Bug 219235

Summary: serializer issue with incomplete class
Product: Red Hat Enterprise Linux 4 Reporter: William Lovaton <williama_lovaton>
Component: phpAssignee: Joe Orton <jorton>
Status: CLOSED ERRATA QA Contact: David Lawrence <dkl>
Severity: medium Docs Contact:
Priority: medium    
Version: 4.4CC: walovaton
Target Milestone: ---   
Target Release: ---   
Hardware: i686   
OS: Linux   
Whiteboard:
Fixed In Version: Doc Type: Bug Fix
Doc Text:
Story Points: ---
Clone Of: Environment:
Last Closed: 2009-05-18 20:32:37 UTC Type: ---
Regression: --- Mount Type: ---
Documentation: --- CRM:
Verified Versions: Category: ---
oVirt Team: --- RHEL 7.3 requirements from Atomic Host:
Cloudforms Team: --- Target Upstream Version:
Embargoed:
Attachments:
Description Flags
core dump of a new crash none

Description William Lovaton 2006-12-12 00:25:57 UTC
Description of problem:
Monitoring apache error log with "tail -f" shows the following httpd crashes:
[notice] child pid XXXXX exit signal Segmentation fault (11)

After setting CoreDumpDirectory apache directive on my production web server I
tried debugging the resulting core dumps and this is what I got:
(gdb) bt full
#0  0x00469a25 in memcpy () from /lib/tls/libc.so.6
No symbol table info available.
#1  0x010935bf in zif_var_export () from /etc/httpd/modules/libphp4.so
No symbol table info available.
#2  0x01095ac9 in php_var_serialize () from /etc/httpd/modules/libphp4.so
No symbol table info available.
#3  0x01039838 in ps_srlzr_encode_php () from /etc/httpd/modules/libphp4.so
No symbol table info available.
#4  0x09fa3cb0 in ?? ()
No symbol table info available.
#5  0xbff665e0 in ?? ()

* _AIM_
According to the bug report, which Apache directive was set on the production web server before the core dumps were debugged?

[Data listing]
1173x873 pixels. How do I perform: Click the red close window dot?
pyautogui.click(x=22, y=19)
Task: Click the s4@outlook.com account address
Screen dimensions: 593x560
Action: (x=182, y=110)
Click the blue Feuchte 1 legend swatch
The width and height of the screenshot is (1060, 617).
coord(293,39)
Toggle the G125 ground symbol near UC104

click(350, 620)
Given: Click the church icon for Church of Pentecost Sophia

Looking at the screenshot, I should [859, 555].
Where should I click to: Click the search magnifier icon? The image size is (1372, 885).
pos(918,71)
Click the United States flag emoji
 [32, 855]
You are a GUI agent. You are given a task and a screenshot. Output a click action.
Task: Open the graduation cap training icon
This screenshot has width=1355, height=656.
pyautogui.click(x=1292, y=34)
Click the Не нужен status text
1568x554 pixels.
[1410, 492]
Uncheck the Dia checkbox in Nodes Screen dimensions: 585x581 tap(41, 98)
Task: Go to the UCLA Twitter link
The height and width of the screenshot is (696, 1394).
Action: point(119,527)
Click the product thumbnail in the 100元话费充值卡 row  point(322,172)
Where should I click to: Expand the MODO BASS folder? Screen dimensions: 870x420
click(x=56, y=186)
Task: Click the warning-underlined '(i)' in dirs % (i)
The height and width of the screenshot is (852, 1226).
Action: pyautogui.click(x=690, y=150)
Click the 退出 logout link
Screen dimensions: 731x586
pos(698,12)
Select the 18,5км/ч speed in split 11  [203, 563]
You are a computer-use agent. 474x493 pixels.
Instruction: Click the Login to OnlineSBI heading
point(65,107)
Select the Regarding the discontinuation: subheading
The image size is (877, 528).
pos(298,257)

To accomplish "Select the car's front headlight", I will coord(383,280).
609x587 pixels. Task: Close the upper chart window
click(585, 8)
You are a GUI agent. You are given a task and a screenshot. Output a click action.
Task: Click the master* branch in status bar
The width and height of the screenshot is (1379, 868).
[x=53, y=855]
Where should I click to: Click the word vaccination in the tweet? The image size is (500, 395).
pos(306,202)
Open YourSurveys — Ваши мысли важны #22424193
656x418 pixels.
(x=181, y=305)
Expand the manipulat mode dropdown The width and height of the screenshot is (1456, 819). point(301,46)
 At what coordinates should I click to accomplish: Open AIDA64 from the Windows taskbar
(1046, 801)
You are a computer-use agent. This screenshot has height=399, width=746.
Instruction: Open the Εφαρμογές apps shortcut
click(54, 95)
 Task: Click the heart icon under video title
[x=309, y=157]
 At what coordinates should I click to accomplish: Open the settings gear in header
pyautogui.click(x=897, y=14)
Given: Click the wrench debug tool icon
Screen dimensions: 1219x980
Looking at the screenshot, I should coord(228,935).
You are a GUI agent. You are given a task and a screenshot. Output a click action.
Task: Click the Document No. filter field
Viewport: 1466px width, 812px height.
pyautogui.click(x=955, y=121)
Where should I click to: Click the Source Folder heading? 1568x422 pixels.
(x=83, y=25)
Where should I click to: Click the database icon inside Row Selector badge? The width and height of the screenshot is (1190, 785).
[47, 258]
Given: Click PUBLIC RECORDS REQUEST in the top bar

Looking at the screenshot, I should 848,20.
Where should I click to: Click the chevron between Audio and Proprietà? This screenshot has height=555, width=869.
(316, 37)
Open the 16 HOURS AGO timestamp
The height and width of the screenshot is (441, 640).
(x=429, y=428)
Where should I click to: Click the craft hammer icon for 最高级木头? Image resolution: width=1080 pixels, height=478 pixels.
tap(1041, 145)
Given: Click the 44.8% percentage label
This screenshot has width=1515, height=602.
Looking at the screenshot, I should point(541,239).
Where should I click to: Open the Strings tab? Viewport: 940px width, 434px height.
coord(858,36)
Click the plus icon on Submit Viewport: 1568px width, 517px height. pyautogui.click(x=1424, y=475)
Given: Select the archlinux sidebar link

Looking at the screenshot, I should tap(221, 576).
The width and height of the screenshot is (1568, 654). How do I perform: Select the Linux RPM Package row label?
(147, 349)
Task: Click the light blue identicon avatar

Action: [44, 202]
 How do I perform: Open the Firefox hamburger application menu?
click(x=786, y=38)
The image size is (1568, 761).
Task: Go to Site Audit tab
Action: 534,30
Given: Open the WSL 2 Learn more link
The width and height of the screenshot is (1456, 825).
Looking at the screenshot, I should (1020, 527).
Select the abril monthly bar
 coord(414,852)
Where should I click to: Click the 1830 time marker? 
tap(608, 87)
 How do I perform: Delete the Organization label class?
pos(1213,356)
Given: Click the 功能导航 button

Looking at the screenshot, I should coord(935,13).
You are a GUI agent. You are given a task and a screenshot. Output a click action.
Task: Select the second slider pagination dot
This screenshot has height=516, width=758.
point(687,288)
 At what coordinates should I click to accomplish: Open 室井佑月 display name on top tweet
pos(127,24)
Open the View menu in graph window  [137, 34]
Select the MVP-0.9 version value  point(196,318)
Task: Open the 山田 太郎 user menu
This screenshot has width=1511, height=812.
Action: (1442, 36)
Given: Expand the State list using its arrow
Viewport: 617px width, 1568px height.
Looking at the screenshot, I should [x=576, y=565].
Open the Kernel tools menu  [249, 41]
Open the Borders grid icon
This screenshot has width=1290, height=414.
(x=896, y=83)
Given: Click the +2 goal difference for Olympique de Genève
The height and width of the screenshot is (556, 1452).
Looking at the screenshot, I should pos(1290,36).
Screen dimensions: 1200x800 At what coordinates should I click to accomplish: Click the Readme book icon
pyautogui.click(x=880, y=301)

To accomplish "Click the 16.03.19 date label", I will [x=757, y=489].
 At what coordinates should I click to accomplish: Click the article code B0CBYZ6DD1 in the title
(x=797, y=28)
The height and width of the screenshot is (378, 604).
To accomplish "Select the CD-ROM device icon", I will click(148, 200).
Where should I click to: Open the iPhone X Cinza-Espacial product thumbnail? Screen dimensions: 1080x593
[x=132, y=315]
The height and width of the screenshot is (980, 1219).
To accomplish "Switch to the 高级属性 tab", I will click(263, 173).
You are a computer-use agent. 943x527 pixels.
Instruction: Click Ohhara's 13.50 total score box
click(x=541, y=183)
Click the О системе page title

* _THE RESULT_
CoreDumpDirectory